───── Selection ─────

Avoid having "This patch" or "This commit" in the commit message. It is
tautologically useless.

Also, do

$ git grep 'This patch' Documentation/process

for more details.

> the only caveat that the fast string copy is disabled on the affected
> hyper thread thus performance degradation.
> 
> This is still better than the OS crashes on MCEs raised on an
> irrelevant process due to 'rep movs*' accesses in a kernel context,
> e.g., copy_page.

Wait a minute: so the MCE will happen for a piece of buffer that REP;
MOVS *wasn't* supposed to copy.

So why are we even disabling fast strings operations? Why aren't we
simply ignoring this MCE with a warn in dmesg since, reportedly, we can
recover safely?

Nothing has gone wrong, has it?

> Since a host drain / fail-over usually starts right after the first

What is a "host drain"?

> MCE is signaled, which results in VM migration or termination, the
> performance degradation is a transient effect.

This sounds like a google-specific policy and doesn't belong in the
commit message.

> Tested:
> 
> Injected errors on 1st cache line of 8 anonymous pages of process
> 'proc1' and observed MCE consumption from 'proc2' with no panic
> (directly returned).
> 
> Without the fix, the host panicked within a few minutes on a
> random 'proc2' process due to kernel access from copy_page.

We usually do not keep in the commit message how a patch has been tested
but I guess with MCE that is important enough.

> 
> Signed-off-by: Jue Wang <juew@google.com>
> ---
>  arch/x86/kernel/cpu/mce/core.c     | 53 ++++++++++++++++++++++++++++++
>  arch/x86/kernel/cpu/mce/internal.h |  5 ++-
>  2 files changed, 57 insertions(+), 1 deletion(-)
> 
> diff --git a/arch/x86/kernel/cpu/mce/core.c b/arch/x86/kernel/cpu/mce/core.c
> index 5818b837fd4d..abbd4936dfa8 100644
> --- a/arch/x86/kernel/cpu/mce/core.c
> +++ b/arch/x86/kernel/cpu/mce/core.c
> @@ -834,6 +834,49 @@ static void quirk_sandybridge_ifu(int bank, struct mce *m, struct pt_regs *regs)
>  	m->cs = regs->cs;
>  }
>  
> +/*
> + * Disable fast string copy and return from the MCE handler upon the first SRAR
> + * MCE on bank 1 due to a CPU erratum on Intel SKX/CLX/CPL CPUs.

───── Records provided ─────

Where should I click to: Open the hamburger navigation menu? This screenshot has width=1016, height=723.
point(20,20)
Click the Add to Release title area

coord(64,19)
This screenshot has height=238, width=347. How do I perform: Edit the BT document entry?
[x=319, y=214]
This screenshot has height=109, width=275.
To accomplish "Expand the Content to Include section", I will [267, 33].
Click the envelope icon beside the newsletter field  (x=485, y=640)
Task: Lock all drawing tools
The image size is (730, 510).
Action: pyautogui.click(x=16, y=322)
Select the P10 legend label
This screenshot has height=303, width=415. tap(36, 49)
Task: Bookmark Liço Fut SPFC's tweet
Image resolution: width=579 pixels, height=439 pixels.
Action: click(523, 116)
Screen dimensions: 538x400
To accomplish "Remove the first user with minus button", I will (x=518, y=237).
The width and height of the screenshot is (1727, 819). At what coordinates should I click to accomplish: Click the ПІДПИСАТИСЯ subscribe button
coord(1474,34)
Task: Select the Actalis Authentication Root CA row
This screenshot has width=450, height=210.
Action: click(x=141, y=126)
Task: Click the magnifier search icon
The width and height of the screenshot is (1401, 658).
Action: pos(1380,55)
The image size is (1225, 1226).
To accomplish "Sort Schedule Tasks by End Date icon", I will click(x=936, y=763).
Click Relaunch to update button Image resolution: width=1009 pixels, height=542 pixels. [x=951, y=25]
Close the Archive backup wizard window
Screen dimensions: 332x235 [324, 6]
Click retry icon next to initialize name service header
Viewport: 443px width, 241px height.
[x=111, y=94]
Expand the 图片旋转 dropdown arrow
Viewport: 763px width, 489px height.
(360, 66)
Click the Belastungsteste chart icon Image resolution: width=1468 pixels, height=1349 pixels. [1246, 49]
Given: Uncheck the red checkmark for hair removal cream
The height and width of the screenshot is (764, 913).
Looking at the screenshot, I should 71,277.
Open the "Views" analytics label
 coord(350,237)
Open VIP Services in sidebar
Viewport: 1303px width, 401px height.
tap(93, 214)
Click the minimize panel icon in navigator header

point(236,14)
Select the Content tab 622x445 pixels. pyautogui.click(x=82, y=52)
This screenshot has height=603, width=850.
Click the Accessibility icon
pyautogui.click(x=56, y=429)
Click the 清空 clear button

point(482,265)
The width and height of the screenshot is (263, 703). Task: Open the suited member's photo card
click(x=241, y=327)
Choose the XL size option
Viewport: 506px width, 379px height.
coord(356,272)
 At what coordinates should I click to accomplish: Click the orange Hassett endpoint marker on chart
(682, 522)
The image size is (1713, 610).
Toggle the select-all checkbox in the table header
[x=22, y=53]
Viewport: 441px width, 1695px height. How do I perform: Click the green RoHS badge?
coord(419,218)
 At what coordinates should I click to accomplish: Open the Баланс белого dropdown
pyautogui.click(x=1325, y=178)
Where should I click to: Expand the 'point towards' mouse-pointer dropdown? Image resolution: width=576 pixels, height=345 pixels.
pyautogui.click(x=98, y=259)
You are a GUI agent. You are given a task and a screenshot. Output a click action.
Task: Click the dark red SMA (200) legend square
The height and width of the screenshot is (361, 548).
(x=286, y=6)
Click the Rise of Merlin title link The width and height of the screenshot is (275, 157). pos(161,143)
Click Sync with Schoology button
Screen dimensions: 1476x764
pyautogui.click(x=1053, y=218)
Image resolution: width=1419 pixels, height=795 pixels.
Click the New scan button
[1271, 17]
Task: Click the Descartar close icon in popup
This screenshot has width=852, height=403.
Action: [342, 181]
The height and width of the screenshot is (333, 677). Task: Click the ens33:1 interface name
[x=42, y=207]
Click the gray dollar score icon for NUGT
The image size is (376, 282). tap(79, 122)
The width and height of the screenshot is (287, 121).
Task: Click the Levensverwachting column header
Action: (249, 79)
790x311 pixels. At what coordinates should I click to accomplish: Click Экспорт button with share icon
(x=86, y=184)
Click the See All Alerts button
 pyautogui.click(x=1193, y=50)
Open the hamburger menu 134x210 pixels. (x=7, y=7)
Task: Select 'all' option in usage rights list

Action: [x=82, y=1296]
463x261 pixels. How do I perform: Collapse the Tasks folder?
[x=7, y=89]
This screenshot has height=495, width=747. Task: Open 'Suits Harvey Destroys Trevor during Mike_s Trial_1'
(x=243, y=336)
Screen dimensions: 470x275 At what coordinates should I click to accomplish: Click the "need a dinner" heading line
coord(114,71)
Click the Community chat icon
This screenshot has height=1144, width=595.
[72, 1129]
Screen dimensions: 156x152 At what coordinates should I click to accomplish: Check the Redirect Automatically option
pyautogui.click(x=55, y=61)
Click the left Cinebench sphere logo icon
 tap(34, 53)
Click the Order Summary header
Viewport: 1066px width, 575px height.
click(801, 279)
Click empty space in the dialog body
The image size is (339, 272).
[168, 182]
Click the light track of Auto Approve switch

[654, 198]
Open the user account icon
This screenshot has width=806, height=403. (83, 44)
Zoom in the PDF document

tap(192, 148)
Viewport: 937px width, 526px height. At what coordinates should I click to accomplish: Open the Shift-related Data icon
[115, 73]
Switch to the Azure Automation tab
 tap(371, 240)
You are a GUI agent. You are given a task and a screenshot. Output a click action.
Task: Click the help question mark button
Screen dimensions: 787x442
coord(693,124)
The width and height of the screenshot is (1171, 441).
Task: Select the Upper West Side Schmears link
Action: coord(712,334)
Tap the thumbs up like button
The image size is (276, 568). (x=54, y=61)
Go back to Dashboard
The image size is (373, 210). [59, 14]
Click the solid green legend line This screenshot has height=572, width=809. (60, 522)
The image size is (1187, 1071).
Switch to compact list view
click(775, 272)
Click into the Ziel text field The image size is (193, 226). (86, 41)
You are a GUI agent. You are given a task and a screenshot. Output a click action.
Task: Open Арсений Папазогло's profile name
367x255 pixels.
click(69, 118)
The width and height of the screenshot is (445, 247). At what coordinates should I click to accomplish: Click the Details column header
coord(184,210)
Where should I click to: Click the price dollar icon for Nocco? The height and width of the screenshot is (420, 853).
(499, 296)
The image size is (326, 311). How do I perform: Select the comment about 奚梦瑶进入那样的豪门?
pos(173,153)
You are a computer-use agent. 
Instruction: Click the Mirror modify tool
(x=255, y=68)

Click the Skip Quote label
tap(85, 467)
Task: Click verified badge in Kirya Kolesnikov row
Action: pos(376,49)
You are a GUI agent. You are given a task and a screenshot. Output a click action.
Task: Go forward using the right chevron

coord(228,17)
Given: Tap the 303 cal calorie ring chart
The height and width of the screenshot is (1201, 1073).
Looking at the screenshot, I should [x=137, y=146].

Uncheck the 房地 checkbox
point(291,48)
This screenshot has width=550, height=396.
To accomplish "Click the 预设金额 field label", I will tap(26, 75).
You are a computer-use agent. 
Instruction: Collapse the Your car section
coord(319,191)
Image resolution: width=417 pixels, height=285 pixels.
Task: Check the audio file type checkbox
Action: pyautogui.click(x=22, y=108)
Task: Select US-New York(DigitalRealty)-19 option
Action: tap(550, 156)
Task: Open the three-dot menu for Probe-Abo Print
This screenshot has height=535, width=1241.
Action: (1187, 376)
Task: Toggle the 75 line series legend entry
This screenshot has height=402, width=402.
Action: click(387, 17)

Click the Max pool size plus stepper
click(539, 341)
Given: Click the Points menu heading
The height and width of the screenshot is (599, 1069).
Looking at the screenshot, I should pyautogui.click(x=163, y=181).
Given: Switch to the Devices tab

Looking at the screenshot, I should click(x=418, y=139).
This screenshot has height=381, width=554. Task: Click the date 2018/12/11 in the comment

─────

### Tasks to perform
A. Copy the patch review between "This sounds like" and "access from copy_page.", inclusive, substituting "crashed" for "panicked".
B. Translate the sentence "Nothing has gone wrong, has it?" from the patch review into Spanish.
The items above are separate material and have no connection to the patch review.

### Answers to the exercise
A.
This sounds like a google-specific policy and doesn't belong in the
commit message.

> Tested:
> 
> Injected errors on 1st cache line of 8 anonymous pages of process
> 'proc1' and observed MCE consumption from 'proc2' with no panic
> (directly returned).
> 
> Without the fix, the host crashed within a few minutes on a
> random 'proc2' process due to kernel access from copy_page.

B. No ha salido nada mal, ¿verdad?